Before placing an individual receiving services on the streamlined caller list, the supervisor or designee must consult with the individual’s:

  •   interdisciplinary or service planning team in a facility, the Rio Grande State Center’s ICF/IID, an HCS or TxHmL waiver provider, LMHA, LIDDA, or community center provider; or

  •   provider administrator or designee, case manager, service coordinator, or service planning team, as applicable, in a community provider setting.

Information Included on the Streamlined Caller List

The district includes the following information on the list:

  •   An individual receiving services’ name

  •   Specific information about the criteria used to determine the individual receiving services is eligible for streamlined investigations

  •   Date the individual receiving services was added to the streamlined caller list

  •   Date the individual receiving services is removed from the streamlined caller list

  •   Date the supervisor or designee reviews the streamlined caller list

Removal from the Streamlined Caller List

To ensure that the district’s streamlined caller list is updated and current, the program administrator or designee checks the streamlined caller list on a quarterly basis.

The supervisor or supervisor’s designee removes the individual receiving services from the list if the reason for putting the individual on the list no longer applies. The supervisor or designee then notifies the applicable entities according to the following table:

Setting

Who is notified?

A facility, the Rio Grande State Center’s ICF/IID, HCS/TxHmL waiver provider, LMHA, LIDDA, or community center provider

The interdisciplinary or service planning team

Community provider

  •    The case manager, service coordinator, or service planning team; and

  •    the provider administrator or designee

Reasons for removal from the list may include the following:

  •  The individual receiving services is no longer calling in false allegations.

  •  The individual receiving services has transferred from the facility or has been discharged.
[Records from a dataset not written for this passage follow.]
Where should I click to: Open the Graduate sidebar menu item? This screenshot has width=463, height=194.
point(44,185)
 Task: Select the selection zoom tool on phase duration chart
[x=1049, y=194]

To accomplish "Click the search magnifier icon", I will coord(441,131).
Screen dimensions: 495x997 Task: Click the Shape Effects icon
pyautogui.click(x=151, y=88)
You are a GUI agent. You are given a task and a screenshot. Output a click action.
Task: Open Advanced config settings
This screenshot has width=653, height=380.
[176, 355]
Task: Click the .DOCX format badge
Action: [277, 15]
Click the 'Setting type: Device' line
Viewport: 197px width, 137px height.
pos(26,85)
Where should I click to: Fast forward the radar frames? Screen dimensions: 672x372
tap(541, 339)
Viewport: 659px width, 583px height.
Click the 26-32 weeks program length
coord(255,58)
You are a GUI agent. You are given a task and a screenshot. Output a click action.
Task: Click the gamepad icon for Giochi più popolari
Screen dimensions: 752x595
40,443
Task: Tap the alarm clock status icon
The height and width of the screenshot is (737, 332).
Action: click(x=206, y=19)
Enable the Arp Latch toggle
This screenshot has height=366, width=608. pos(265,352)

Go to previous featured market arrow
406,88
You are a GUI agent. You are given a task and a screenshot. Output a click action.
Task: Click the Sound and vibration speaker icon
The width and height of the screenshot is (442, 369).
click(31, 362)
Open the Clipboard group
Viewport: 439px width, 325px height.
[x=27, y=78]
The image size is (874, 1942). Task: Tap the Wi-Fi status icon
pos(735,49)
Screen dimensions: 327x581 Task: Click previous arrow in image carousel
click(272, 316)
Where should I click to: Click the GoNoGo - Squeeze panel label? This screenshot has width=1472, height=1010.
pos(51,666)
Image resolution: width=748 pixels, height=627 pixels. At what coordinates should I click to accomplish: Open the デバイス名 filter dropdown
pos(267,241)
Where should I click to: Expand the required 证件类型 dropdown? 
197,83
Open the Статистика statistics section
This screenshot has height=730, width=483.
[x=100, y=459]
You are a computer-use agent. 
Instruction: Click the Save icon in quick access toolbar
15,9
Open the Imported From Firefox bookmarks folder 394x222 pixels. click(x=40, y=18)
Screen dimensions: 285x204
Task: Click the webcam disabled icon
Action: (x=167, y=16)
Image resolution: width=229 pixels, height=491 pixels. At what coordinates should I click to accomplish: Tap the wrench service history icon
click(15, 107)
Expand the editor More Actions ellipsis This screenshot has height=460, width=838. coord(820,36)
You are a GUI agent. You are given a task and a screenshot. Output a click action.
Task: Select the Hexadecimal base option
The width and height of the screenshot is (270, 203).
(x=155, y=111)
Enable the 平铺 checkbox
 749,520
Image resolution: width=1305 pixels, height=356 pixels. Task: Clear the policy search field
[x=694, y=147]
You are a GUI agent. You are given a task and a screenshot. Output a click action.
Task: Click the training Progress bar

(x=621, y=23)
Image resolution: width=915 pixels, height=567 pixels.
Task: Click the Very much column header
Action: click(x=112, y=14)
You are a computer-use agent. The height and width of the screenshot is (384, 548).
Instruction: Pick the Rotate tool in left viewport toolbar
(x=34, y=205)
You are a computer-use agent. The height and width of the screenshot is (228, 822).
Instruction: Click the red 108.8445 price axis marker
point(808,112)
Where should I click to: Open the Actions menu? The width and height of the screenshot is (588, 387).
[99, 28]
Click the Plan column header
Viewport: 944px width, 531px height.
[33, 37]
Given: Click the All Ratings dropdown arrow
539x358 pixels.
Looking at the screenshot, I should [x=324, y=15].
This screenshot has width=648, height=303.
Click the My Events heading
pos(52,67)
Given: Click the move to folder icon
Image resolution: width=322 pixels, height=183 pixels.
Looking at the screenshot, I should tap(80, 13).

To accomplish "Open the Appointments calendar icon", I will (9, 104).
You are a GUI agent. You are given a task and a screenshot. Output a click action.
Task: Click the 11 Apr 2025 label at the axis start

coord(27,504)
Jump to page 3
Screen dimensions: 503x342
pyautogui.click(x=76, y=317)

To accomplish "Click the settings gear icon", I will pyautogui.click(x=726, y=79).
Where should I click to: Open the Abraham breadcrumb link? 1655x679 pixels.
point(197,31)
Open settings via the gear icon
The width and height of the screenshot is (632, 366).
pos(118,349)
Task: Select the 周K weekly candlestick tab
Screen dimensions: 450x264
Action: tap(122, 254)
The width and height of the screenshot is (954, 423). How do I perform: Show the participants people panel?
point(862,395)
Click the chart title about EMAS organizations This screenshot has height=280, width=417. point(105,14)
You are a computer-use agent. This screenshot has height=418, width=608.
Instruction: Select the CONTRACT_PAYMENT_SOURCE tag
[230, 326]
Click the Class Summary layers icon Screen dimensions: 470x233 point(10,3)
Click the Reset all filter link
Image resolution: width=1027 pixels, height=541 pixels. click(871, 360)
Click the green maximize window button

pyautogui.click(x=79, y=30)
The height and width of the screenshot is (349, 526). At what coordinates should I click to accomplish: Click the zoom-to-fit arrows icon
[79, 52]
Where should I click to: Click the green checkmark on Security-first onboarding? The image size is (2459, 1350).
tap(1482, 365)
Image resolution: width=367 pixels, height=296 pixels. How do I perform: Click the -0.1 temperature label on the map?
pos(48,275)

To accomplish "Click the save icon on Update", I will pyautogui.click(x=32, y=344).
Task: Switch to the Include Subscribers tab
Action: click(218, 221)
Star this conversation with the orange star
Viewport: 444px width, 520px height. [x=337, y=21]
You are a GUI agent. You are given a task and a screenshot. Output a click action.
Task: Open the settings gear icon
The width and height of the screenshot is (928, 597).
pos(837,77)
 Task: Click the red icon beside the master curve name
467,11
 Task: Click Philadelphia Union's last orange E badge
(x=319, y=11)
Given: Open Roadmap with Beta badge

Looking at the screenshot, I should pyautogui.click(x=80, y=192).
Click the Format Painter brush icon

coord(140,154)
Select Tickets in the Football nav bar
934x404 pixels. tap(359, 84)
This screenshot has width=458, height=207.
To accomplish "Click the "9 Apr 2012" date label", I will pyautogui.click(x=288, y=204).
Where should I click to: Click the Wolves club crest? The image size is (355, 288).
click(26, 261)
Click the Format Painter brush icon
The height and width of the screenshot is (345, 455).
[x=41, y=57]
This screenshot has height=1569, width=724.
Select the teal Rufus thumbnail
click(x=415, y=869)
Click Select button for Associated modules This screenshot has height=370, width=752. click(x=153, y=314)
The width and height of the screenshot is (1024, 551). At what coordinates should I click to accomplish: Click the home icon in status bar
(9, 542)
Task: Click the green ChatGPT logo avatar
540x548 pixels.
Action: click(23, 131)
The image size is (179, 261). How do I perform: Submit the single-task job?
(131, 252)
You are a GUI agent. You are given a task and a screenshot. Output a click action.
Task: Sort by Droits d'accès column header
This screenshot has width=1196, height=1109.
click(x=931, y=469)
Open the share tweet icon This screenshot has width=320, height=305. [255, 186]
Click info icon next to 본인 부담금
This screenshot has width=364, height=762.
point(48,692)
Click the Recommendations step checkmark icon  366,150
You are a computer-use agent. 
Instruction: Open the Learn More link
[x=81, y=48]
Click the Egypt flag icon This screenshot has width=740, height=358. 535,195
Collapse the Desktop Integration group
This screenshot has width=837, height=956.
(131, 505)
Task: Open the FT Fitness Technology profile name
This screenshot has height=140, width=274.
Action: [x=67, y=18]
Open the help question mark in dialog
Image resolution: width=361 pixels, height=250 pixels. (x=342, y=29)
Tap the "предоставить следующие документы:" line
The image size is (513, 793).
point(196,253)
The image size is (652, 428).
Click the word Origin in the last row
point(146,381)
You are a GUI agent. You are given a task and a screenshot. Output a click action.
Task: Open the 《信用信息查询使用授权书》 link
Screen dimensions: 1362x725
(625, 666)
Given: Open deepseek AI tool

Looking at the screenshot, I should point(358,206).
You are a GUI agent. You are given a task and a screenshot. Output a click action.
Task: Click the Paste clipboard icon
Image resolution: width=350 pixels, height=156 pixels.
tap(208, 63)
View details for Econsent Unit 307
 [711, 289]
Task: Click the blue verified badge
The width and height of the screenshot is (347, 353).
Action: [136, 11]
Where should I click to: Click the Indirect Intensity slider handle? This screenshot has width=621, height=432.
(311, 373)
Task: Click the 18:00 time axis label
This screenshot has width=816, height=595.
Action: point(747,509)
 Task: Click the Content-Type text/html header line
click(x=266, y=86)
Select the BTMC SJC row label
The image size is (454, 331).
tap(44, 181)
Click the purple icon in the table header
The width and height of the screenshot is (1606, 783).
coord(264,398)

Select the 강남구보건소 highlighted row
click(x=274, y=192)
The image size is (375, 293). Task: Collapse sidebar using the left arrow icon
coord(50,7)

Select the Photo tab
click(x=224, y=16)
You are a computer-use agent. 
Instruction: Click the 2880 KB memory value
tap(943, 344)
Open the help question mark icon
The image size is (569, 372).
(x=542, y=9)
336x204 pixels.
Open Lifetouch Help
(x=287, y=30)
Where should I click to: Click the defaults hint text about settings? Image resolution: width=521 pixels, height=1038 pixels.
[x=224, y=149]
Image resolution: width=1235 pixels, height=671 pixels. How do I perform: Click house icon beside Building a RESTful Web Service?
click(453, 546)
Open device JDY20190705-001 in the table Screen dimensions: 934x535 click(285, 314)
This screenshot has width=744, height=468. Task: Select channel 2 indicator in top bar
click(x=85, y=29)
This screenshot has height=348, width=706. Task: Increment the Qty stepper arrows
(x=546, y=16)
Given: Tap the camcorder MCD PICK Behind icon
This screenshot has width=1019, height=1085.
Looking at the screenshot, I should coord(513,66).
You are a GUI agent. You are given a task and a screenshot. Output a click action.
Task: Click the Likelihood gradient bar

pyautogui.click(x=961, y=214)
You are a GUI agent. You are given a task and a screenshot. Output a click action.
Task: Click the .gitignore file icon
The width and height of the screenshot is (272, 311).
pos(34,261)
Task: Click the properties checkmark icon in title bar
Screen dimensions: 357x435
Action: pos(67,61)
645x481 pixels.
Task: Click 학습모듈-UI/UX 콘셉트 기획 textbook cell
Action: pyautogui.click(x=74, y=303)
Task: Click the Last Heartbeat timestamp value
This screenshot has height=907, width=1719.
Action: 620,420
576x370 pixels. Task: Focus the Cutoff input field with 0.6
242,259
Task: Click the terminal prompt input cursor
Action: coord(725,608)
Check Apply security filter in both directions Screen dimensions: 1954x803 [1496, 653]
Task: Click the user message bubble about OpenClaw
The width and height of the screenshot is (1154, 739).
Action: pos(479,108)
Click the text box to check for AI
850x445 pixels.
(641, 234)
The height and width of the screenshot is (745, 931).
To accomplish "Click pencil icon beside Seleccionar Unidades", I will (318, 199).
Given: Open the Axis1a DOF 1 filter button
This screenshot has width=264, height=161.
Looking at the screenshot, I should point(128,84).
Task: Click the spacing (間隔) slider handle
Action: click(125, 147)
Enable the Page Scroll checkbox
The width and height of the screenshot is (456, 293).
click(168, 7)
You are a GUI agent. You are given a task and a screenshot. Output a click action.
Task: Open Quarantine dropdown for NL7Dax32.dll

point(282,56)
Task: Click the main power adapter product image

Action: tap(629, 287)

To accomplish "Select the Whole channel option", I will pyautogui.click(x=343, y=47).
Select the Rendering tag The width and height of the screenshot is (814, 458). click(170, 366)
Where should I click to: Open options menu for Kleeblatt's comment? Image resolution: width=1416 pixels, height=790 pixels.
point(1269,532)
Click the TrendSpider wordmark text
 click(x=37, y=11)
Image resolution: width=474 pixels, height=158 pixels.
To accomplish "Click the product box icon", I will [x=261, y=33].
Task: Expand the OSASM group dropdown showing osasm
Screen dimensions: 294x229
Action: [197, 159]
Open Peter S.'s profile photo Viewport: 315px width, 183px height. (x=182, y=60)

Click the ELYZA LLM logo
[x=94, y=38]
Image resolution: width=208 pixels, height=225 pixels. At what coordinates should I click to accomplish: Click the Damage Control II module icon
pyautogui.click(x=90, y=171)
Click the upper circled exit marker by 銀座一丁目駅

  •  The individual receiving services has changed provider agencies.

  •  Specific details of the allegations no longer match why the individual was placed on the chronic caller list, so there is no longer a specific pattern.

See 3800 Streamlined Investigations in All Settings.

2400 Children’s Advocacy Centers (CACs)

APS Provider Investigations April 2017

Children’s advocacy centers (CACs) provide an environment where community agencies share information and develop strategies to meet the needs of each investigation, child, and individual with a disability.

CACs provide specialized forensic interviews conducted by trained, neutral professionals using research and practice-informed techniques as part of a larger investigative process. The services of the CACs are intended to minimize the need for multiple interviews by community agencies involved in serving victims of abuse. Re-victimization may occur when interviews are not coordinated.

There are local CACs in each district of the state. District APS staff established memorandums of understanding (MOUs) with their local CACs. The MOUs vary in terms of who is eligible to receive services through the local CACs.

2410 Criteria for CAC Services

APS Provider Investigations April 2017

Each MOU specifies the criteria for APS referral to a CAC in terms of alleged victims, types of allegations, and specifics as to notification to the CAC. The investigator notifies the CAC when the investigator receives an intake alleging sexual abuse or serious physical injury of an individual receiving services.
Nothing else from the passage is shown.